It is ironic that mankind spends billions of dollars to search for life on other planets, but blows up trillions in killing life on Earth. The ongoing wars are leaving a heavy trail of destruction with lakhs of people killed, injured or displaced. But the immediate and cumulative impacts of wars are also borne by the built and natural environments.
The atomic bombs dropped on Hiroshima and Nagasaki in 1945 caused immense loss of lives and property. Over two lakh people perished and tens of thousands were maimed or afflicted with radiation-induced lifelong diseases like cancer and deformities. The toxic gases released by the explosion contaminated ecosystems, land and water, affecting plants and animals alike.
US President Harry Truman, who ordered the bombing, justified his decision on the ground that it was to hasten the end of the Second World War and save American lives. At that time, critics asked whether Asian lives don’t matter. A similar question is being asked about the Persian Gulf now.
During the Vietnam war (1961-1975), the US used the herbicide Agent Orange and napalm bombs to flush out, maim or kill Viet Cong guerrillas who hid in mangroves and swamps. One report suggests that about 4 lakh tonnes of napalm bombs and 75 million litres of herbicides were used to create intense infernos and decimate vast swathes of Vietnam’s forests, mangroves and rice fields. Virtually all living organisms from large mammals to fish, birds and earthworms were affected and food chains were disrupted for years. The prolonged war led to soil degradation, contamination of water courses, loss of biodiversity, spread of invasive species and hydrological changes, many of which continue to linger despite the lapse of decades.
A 2024 study led by Professor Daniel Hryhorczuk on the environmental impacts of Russia’s war in Ukraine notes that apart from the loss of over 5 lakh human lives and displacement of more than a crore people, the war imposed a heavy cost on Ukraine’s environment with damages estimated at over $56.4 billion.

◇ ◇ ◇ ◇

TO DO:
**1)** Answer these questions using the passage on war and the environment:
(a) In what year were the atomic bombs dropped on Hiroshima and Nagasaki?
(b) Which herbicide did the US use during the Vietnam war?
(c) At how much are the damages to Ukraine's environment estimated?
**2)** Please list every consequence that the passage on war and the environment says the prolonged Vietnam war led to.
**3)** Write out the passage on war and the environment word for word, from "A 2024 study" up to and including "over $56.4 billion.".

◇ ◇ ◇ ◇

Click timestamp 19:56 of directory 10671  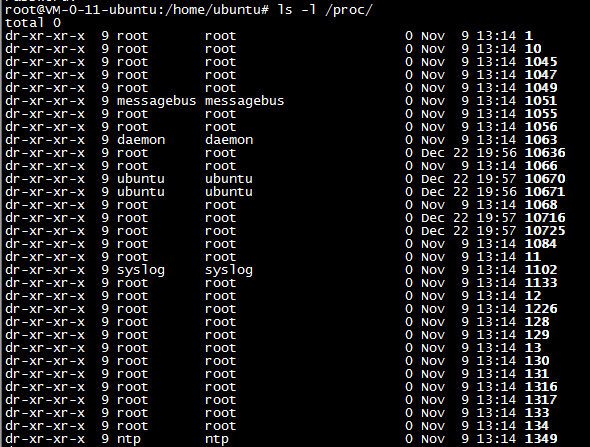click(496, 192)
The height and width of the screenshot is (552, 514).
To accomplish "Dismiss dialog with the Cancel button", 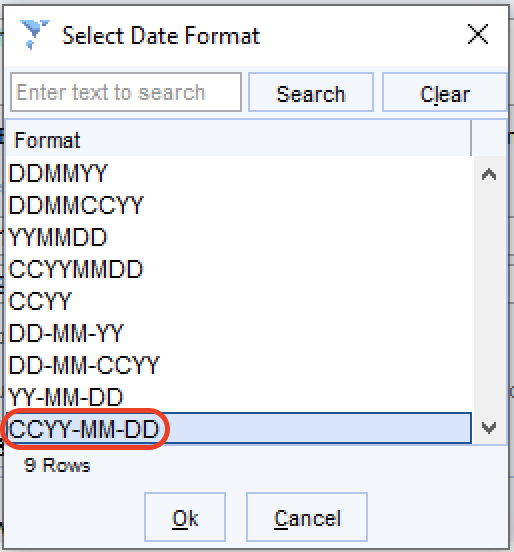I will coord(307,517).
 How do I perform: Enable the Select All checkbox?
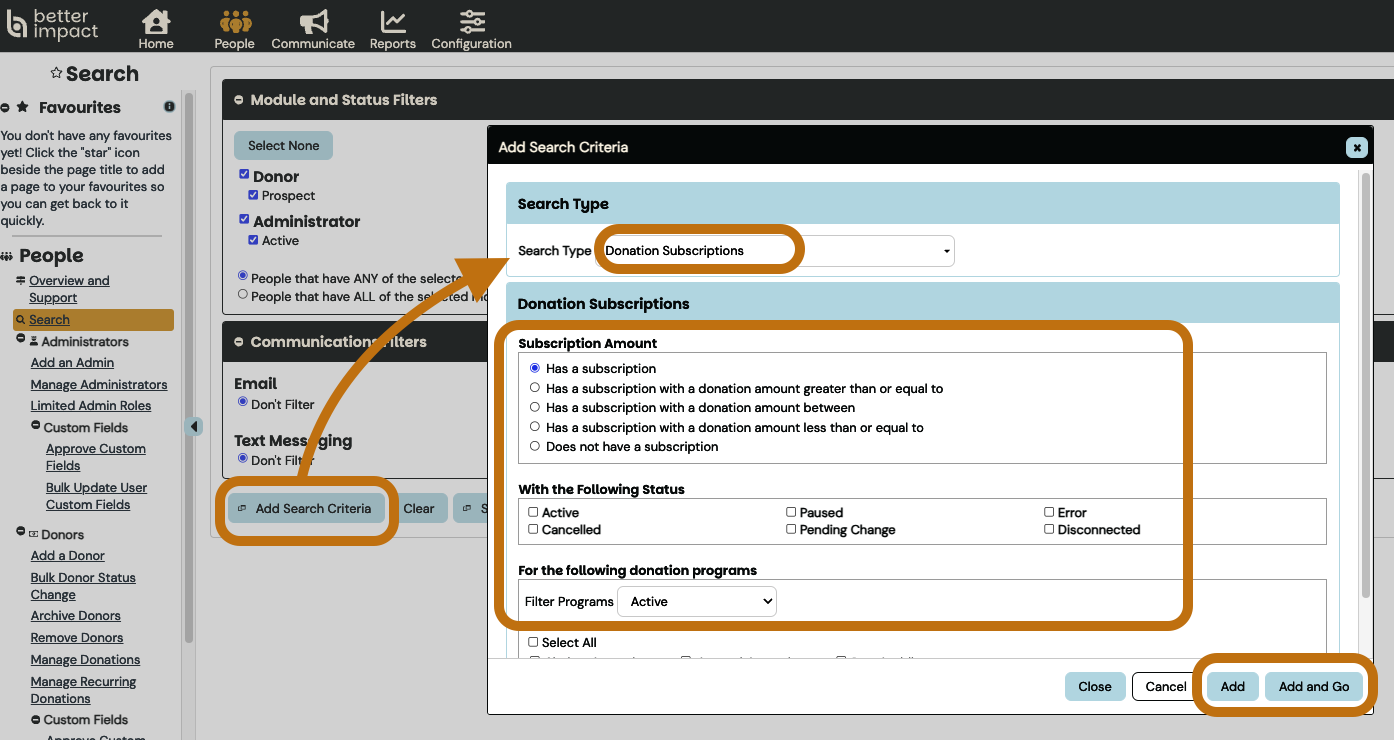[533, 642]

◇ ◇ ◇ ◇

ANSWERS BY ITEM:
**1)**
(a) 1945
(b) Agent Orange
(c) Over $56.4 billion

**2)**
- Soil degradation
- Contamination of water courses
- Loss of biodiversity
- Spread of invasive species
- Hydrological changes

**3)**
A 2024 study led by Professor Daniel Hryhorczuk on the environmental impacts of Russia’s war in Ukraine notes that apart from the loss of over 5 lakh human lives and displacement of more than a crore people, the war imposed a heavy cost on Ukraine’s environment with damages estimated at over $56.4 billion.